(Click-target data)
———

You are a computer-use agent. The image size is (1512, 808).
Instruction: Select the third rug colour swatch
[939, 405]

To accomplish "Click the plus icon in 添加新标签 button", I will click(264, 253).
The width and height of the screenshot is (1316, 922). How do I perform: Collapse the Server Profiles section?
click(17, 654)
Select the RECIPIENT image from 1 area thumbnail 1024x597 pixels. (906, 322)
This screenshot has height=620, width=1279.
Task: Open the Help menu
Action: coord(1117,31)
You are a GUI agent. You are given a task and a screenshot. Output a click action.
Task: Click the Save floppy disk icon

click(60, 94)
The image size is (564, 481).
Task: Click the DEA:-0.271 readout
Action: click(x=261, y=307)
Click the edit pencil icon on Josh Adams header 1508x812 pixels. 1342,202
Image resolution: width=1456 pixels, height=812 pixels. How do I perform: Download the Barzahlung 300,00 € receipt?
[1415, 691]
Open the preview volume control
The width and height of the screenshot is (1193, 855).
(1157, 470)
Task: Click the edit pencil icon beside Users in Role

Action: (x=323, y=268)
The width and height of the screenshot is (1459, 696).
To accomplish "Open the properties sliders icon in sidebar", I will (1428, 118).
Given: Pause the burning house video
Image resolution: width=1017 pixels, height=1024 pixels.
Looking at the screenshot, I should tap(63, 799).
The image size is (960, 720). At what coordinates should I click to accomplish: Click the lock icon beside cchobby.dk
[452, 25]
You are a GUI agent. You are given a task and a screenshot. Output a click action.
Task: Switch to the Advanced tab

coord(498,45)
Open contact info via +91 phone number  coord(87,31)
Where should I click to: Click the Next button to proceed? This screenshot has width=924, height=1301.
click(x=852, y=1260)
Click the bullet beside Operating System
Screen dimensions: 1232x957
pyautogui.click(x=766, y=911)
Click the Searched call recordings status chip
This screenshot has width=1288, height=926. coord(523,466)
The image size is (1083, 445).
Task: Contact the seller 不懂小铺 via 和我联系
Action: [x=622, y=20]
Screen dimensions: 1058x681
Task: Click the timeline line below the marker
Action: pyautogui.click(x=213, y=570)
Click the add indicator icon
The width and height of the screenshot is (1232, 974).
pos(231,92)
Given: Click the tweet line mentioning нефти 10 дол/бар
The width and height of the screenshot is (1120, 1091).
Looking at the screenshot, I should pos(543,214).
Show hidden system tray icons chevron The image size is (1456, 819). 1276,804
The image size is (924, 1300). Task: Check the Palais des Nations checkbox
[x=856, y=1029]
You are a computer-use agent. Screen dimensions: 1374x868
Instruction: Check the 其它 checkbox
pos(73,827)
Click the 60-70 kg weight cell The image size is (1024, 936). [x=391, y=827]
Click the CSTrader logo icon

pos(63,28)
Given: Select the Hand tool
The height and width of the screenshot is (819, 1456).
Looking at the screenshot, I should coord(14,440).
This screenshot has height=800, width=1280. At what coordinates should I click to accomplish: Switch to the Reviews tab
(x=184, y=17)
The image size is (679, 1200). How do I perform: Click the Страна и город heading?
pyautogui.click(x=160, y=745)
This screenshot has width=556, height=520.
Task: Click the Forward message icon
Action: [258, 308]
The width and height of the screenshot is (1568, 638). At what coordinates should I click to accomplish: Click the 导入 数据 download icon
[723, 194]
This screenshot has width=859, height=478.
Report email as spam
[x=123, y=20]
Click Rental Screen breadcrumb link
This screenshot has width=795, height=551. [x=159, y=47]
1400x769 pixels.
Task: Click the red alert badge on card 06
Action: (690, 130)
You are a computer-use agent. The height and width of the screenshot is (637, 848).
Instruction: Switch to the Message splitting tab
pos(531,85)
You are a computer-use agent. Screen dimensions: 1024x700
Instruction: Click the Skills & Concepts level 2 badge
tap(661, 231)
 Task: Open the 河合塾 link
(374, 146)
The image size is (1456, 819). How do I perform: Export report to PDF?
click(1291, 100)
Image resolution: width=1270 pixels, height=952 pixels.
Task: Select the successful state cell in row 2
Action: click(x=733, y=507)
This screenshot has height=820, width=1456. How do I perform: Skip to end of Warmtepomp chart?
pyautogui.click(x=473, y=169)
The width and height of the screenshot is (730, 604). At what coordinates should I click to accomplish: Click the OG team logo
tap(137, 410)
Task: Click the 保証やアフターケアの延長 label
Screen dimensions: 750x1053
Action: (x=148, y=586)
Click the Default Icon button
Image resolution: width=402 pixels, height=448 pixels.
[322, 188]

———

- [OBJECTIVE] Reproduce word for word everything from the start of the listing down to the line containing "Click the edit pencil icon on", including that line.

- [FINISHED ANSWER]
You are a computer-use agent. The image size is (1512, 808).
Instruction: Select the third rug colour swatch
[939, 405]

To accomplish "Click the plus icon in 添加新标签 button", I will click(264, 253).
The width and height of the screenshot is (1316, 922). How do I perform: Collapse the Server Profiles section?
click(17, 654)
Select the RECIPIENT image from 1 area thumbnail 1024x597 pixels. (906, 322)
This screenshot has height=620, width=1279.
Task: Open the Help menu
Action: coord(1117,31)
You are a GUI agent. You are given a task and a screenshot. Output a click action.
Task: Click the Save floppy disk icon

click(60, 94)
The image size is (564, 481).
Task: Click the DEA:-0.271 readout
Action: click(x=261, y=307)
Click the edit pencil icon on Josh Adams header 1508x812 pixels. 1342,202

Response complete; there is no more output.